Xi mungkin dapat membantu Putin mengatasi dilema ini, menunjuk pada akrobat retoris yang harus dilakukan oleh salah satu pendahulunya, Deng Xiaoping, setelah serangan China tahun 1979 di Vietnam berhasil dipukul mundur oleh tentara Vietnam yang tangguh dalam pertempuran. “Vietnam telah diberi pelajaran,” kata Xiaoping pada saat itu, dan Putin mungkin juga setuju hari ini: “Ukraina telah diberi pelajaran.”
Tak pelak, akhir perang di Ukraina akan melibatkan Rusia yang setuju menjadi negara bangsa. Putin dan rakyat Rusia harus menerima bahwa Kekaisaran Tsar dan Uni Soviet diserahkan kepada sejarah dan tidak dapat dibangkitkan.
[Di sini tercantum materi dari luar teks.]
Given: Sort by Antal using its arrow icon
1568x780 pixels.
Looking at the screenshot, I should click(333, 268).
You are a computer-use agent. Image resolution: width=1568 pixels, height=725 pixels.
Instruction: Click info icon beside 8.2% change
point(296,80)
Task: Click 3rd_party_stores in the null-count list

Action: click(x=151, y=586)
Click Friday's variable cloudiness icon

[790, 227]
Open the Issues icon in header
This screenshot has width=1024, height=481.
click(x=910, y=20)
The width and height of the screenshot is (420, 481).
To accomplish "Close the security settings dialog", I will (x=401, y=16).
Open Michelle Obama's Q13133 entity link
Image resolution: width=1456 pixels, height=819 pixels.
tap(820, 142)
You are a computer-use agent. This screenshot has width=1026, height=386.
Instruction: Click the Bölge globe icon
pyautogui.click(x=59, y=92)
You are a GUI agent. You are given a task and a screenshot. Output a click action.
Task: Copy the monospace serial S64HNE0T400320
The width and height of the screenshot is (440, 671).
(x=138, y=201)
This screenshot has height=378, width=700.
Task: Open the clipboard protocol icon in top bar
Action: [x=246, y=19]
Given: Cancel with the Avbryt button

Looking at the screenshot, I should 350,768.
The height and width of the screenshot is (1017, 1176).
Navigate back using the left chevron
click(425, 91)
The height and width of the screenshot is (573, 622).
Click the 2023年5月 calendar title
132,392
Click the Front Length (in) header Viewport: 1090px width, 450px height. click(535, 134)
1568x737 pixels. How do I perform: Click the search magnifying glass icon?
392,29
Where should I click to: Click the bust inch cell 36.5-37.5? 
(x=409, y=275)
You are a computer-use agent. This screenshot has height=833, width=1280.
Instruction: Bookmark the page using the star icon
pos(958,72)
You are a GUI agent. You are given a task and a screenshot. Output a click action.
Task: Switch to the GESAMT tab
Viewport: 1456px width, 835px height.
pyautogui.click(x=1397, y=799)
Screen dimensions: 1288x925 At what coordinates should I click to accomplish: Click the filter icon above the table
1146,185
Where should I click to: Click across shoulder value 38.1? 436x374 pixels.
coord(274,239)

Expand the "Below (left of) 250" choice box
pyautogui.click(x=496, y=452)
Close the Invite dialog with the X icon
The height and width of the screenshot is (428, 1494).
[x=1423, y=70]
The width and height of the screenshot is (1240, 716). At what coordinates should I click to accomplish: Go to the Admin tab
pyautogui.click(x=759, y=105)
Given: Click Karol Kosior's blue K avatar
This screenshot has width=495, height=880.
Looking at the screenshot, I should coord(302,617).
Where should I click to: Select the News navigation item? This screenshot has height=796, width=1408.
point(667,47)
Barat, pada bagiannya, harus bekerja untuk membalikkan persepsi global tentang siapa yang harus disalahkan atas konflik tersebut. Jika tidak, kecurigaan akan tumbuh bahwa AS dan UE telah menggunakan Ukraina untuk mengejar kepentingan mereka sendiri, semakin mengucilkan mereka.
AS juga harus berhati-hati untuk tidak mengklasifikasikan kemungkinan “entente” China-Rusia sebagai upaya untuk mengganggu tatanan dunia dan sebagai ancaman besar bagi kepentingannya. Jika ya, seluruh dunia mungkin akan mengeraskan keyakinannya bahwa NATO siap untuk berkonfrontasi dengan Rusia dan akhirnya China.
Sementara membangun jaminan keamanan untuk Ukraina dan Rusia pasti akan menantang, ini adalah satu-satunya cara untuk mengakhiri konflik ini. Hidup dengan perang yang berlarut-larut tidak menarik bagi semua pihak. Dan sebanyak dia takut akan kebangkitan China, Barat harus menerima perannya dalam mendorong perdamaian di Ukraina. Jika tidak, itu akan berisiko jatuh ke isolasi yang lebih dalam dari seluruh dunia.
Pendapat yang diungkapkan dalam artikel ini adalah milik penulis sendiri dan tidak mencerminkan posisi redaksi Al Jazeera.